A hospitalist was recently offered a lucrative position in his community and was concerned that his previous employment agreement would prohibit him from accepting the new job opportunity. His former employment contract contained a noncompetition clause that made him and his prospective employer rightfully concerned. Upon a comprehensive review of his former employment contract, the noncompetition provision was not as restrictive as he and his prospective employer had previously thought. As it turned out, in his case, and in many others, the noncompetition clause was penetrable, and the physician accepted the new employment offer knowing he was not in violation of his previous contract.

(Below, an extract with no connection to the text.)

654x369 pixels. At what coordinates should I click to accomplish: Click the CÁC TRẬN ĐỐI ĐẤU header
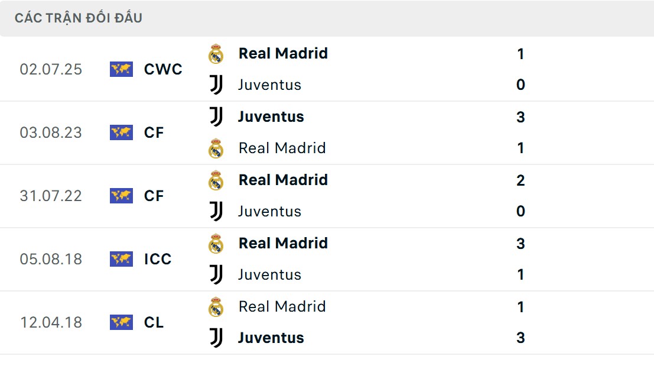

What Is a Noncompetition Clause?
A noncompetition clause, also known as a covenant not to compete or a restrictive covenant, is a provision in a contract that precludes one party from engaging in competition with another party by working 1) in a particular field, 2) within a specific geographic area, and 3) for a stated period of time. A well-written noncompetition provision will prevent a physician from practicing within a certain geographical area surrounding the employer or the employer’s hospital relationships and for a prescribed period of time after the termination of the physician’s employment.
Often, the physician will be permitted to practice within the parameters of the restricted geographical area or time period if they (or the prospective employer) “buy out” of the clause. This is an especially good option when the reasonableness of the noncompetition is not black and white, and both parties want to avoid the expense of litigating the enforceability of the noncompetition clause. Otherwise, in the event the physician breaches the noncompetition clause, the former employer will usually first seek injunctive relief that prohibits the physician’s new employment, then follow with a request for monetary damages arising from the physician’s breach.
In states where noncompetition clauses for physicians are enforceable, the provision must: 1) protect the employer’s legitimate business interest, 2) be specific in geographical scope, and 3) have a narrowly tailored durational scope. Each of these factors is described below. If the language in the clause is vague or does not clearly describe the exact terms of the restrictions on practice, the clause might be unenforceable or open to greater interpretation than either party anticipated.
Do Employers Have a Legitimate Business Interest to Protect?
In order for a noncompetition clause to be enforceable, it must protect the employer’s legitimate business interest. Some examples of a legitimate business interest in the HM context are the employer’s goodwill and the retention of the employer’s clients (hospitals and medical practices). Moreover, since noncompetition clauses are not looked upon with favor by courts because they operate as a restraint of trade, the language needs to be narrowly tailored in order to protect the employer’s legitimate interests.
Is Geographical Scope Reasonable?
Noncompetition clauses must also specify the restricted geographical area where the physician is prohibited from practicing. However, whether a geographical scope is overly broad will not only depend on state law, but also the location of the employer and the surrounding community.
Typically, contracts will provide a radius in miles surrounding the employer’s location or locations as the restricted territory. But whether a geographic limitation is “reasonable” is a relative term. A five-mile radius in an urban area like New York City might be home to millions of people, whereas a five-mile radius in a suburb of New York might only be home to a few thousand people. For hospitalists, the geographic restriction might prohibit the physician from practicing at or for the employer’s clients (e.g. hospitals).